Il servizio si chiama «web soseol», ovvero «web romanzo». Il sito propone generi destinati soprattutto alle generazioni più giovani: fantascienza, fantasy eroico, arti marziali, romanzi rosa.
Il sito funziona sul principio della serie: ogni settimana viene messo on line un capitolo inedito. I primi venti capitoli sono gratuiti, gli altri sono venduti a 7 centesimi di euro, un prezzo del tutto irrisorio. Il 70% dei profitti va agli autori, il restante 30% va al sito Naver.
I «web romanzi» sono la versione «letteraria» di ciò che i coreani chiamano «webtoons», ovvero fumetti concepiti esclusivamente per internet. Totalmente gratuiti, questi manga on line riscuotono grande successo in Corea del Sud, tanto da aver attirato ormai 17 milioni di lettori al giorno, secondo le cifre fornite dai due siti principali. Ogni settimana vengono messi in linea 200 nuovi episodi dei fumetti.
Il successo dei «webtoons» è particolarmente interessante perché ha permesso l’emergere di nuovi artisti – retribuiti grazie alla pubblicità. I fumetti on line hanno consentito anche lo sviluppo di nuovi modelli di scrittura e lettura in senso verticale, in modo da essere adattabili allo schermo di un computer o ad un tablet.
Come i «webtoons», i romanzi on line pubblicati recentemente da Naver sono adattati alla rete. I paragrafi sono più distanziati, ci sono più immagini e, in ogni dialogo, i diversi interlocutori sono rappresentati da piccole icone, come in una chatroom.
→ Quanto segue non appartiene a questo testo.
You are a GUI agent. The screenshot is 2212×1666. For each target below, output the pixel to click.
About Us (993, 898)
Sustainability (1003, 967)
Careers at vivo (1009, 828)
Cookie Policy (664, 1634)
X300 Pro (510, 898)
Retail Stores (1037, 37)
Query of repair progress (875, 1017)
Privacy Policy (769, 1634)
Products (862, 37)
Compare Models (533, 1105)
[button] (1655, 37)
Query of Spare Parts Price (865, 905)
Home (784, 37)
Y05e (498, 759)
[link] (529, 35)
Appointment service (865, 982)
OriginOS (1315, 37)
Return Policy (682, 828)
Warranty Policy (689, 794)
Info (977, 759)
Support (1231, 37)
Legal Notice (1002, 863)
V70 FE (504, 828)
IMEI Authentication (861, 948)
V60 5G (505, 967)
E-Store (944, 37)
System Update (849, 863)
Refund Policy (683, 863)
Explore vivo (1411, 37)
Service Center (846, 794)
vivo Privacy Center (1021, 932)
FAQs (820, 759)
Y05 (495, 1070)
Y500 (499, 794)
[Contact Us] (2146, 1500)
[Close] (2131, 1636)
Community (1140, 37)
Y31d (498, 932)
Ma se questi «webtoons» hanno riscontrato un successo fenomenale, le vendite di fumetti tradizionali in formato cartaceo crollano inesorabilmente. Una caduta dovuta in egual misura alla pirateria diffusa.
L’arrivo di questo nuovo servizio di «web romanzi» preoccupa librerie e case editrici. Tutti accusano il sito Naver di provare a spazzar via i piccoli concorrenti per rinforzare la sua egemonia sul web. Naver è il riflesso del motore di ricerca Google: in Corea del Sud, il 70% delle ricerche sul web si svolge su Naver, sito che ha realizzato un fatturato di i 1,7 miliardi di euro l’anno sorso.
Il sito si difende argomentando che il suo servizio offre un migliore accesso alla cultura e migliori opportunità per gli scrittori. In un paese dove fumetti e romanzi soffrono considerevolmente di pirateria su internet, questi nuovi modelli economici gratuiti (o quasi) permettono almeno di retribuire gli autori.
Anche un secondo colosso di internet mobile, Kakao, presente solo su smartphone e tablet, è sul punto di lanciare una piattaforma che permetta ad ogni artista di vendere direttamente on line romanzi, fumetti, musica o video per qualche decina di centesimi di euro. Un altro sistema che ha bypassato tutti gli intermediari.